Post-divorce the “flaws” that you accommodated in marriage now seem like malicious character defects, designed to make your life miserable.
His lack of communication, his lateness, his difficulty making decisions are no longer mildly annoying parts of the package, they are downright terrible, awful…the worst (!) traits a human being can possess. Am I right?
But, why? What’s really changed about this man? Could it be that it’s our perspective that’s changed? Inherent in divorce is the concept of conflict, disagreement–a winner and a loser. We haven’t just parted ways to continue growing in our lives separately, we have become “estranged”. We are no longer on the same side. And caught in the middle are the kids who need us–more than ever–to act as a team for their best interest and safety.
What happens when we make our ex the “bad guy”? Think about it. How does it affect your behavior towards him if you’ve grown accustomed to thinking of him as clueless jerk (if not worse). Is it possible that how you treat him (even if only in your thoughts) may actually manifest the person you now dislike?
What if you decided he’s not a bad guy…he’s just a guy. The father of your children…for better or for worse. And here’s an irrefutable fact: he will always be their father…FOREVER. How does it benefit you, or them, to view him in a negative, harsh light?

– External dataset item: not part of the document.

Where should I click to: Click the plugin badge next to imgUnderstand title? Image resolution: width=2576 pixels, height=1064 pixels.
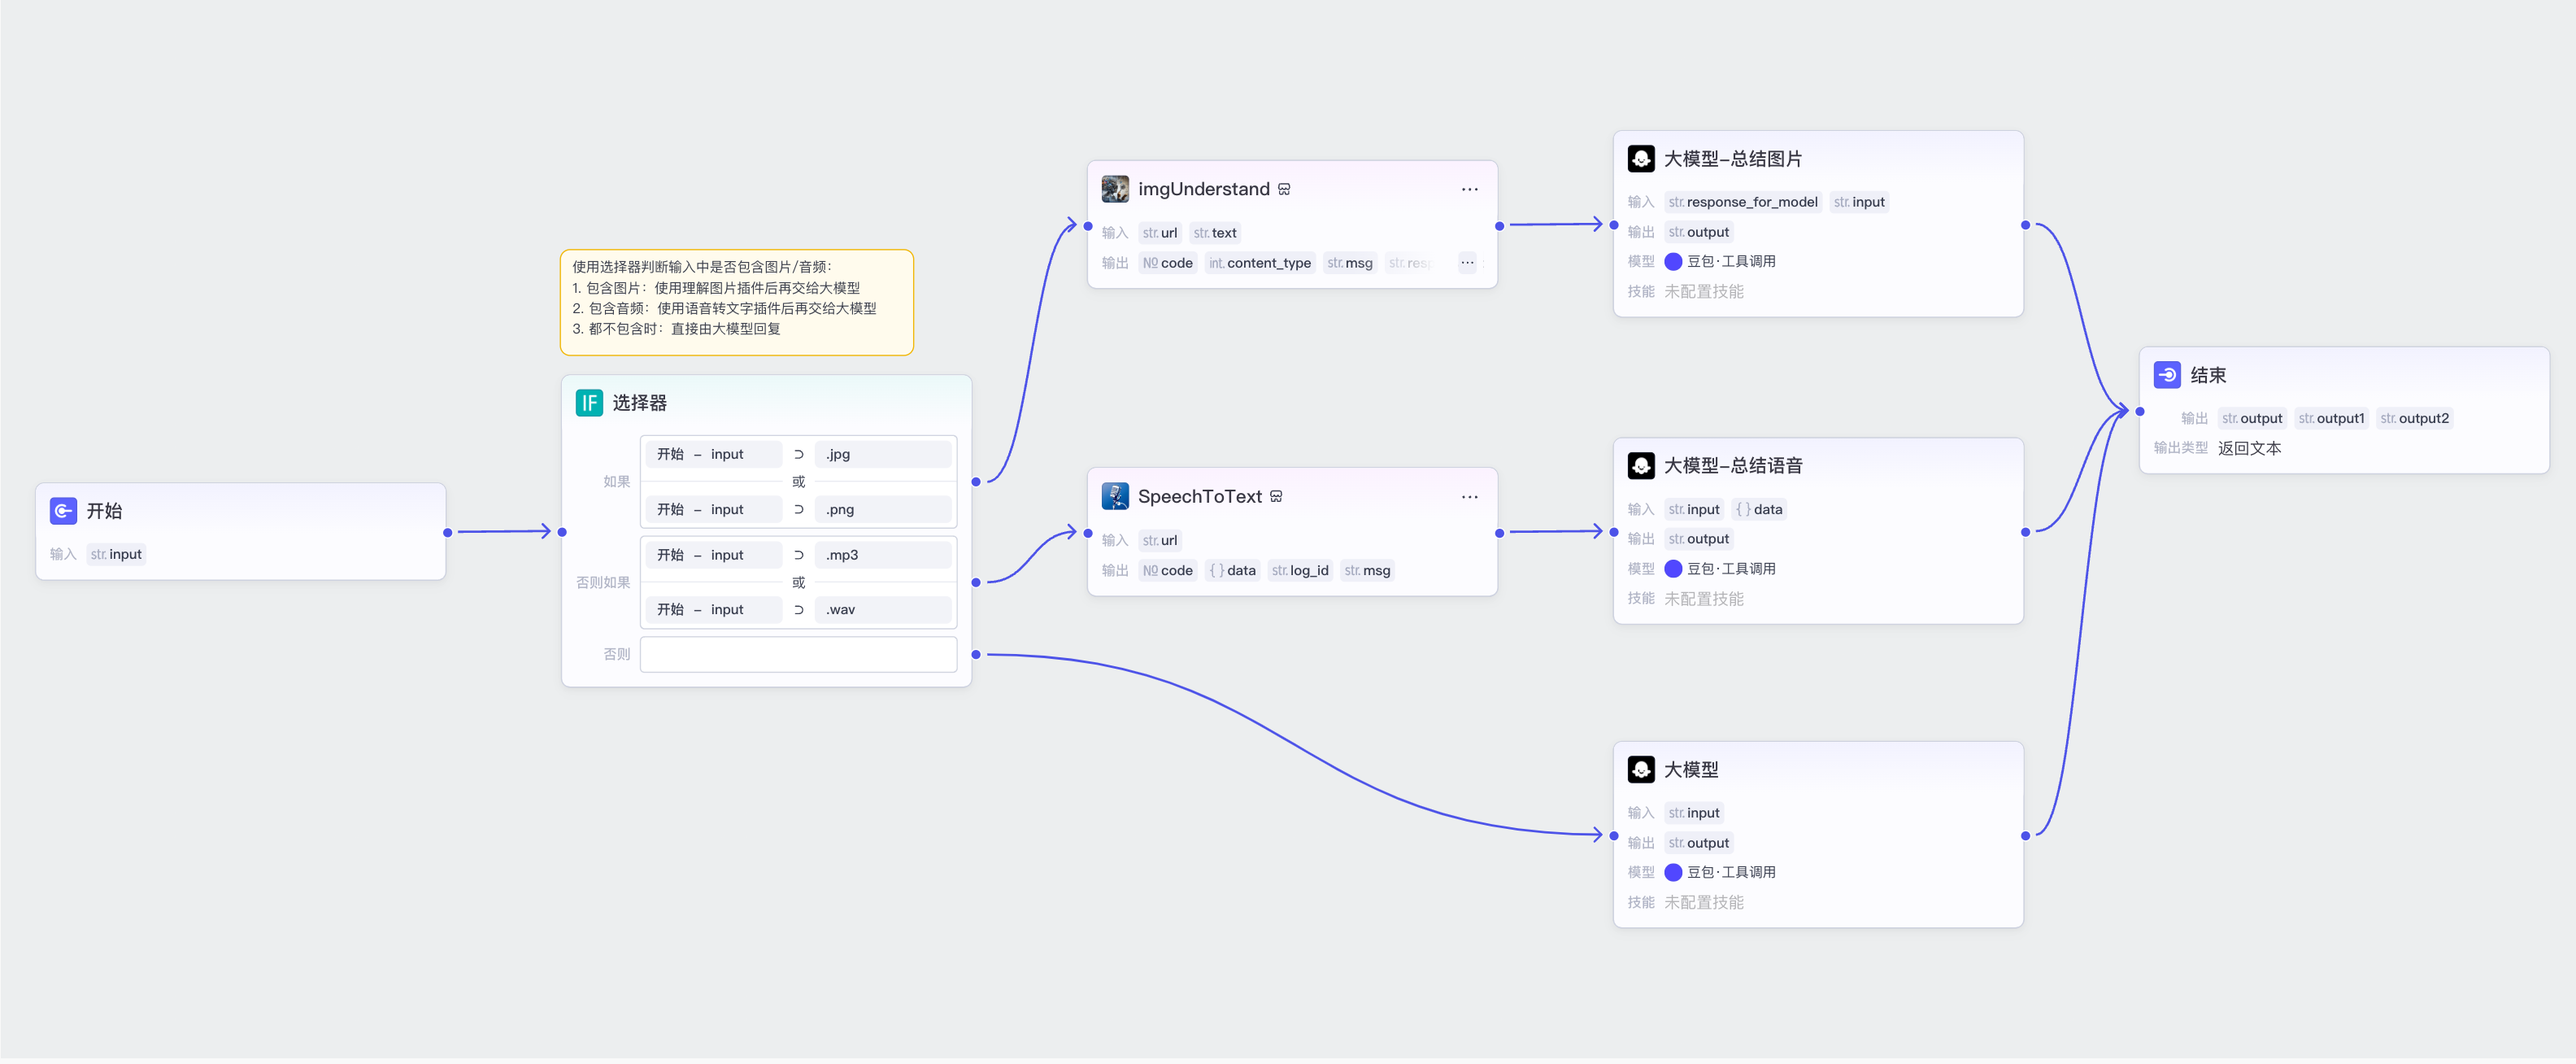pyautogui.click(x=1284, y=190)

Just for today, try viewing him with the light of compassion…or humor if that’s easier. Maybe it will shift the story just a little bit. If not for you, then for your kids. Because they deserve to see their Dad in the best light possible.
Just for today take a deep breath, drop the backstory about your ex and try co-parenting without a “bad guy”. You might be surprised to discover he’s not so “bad” after all.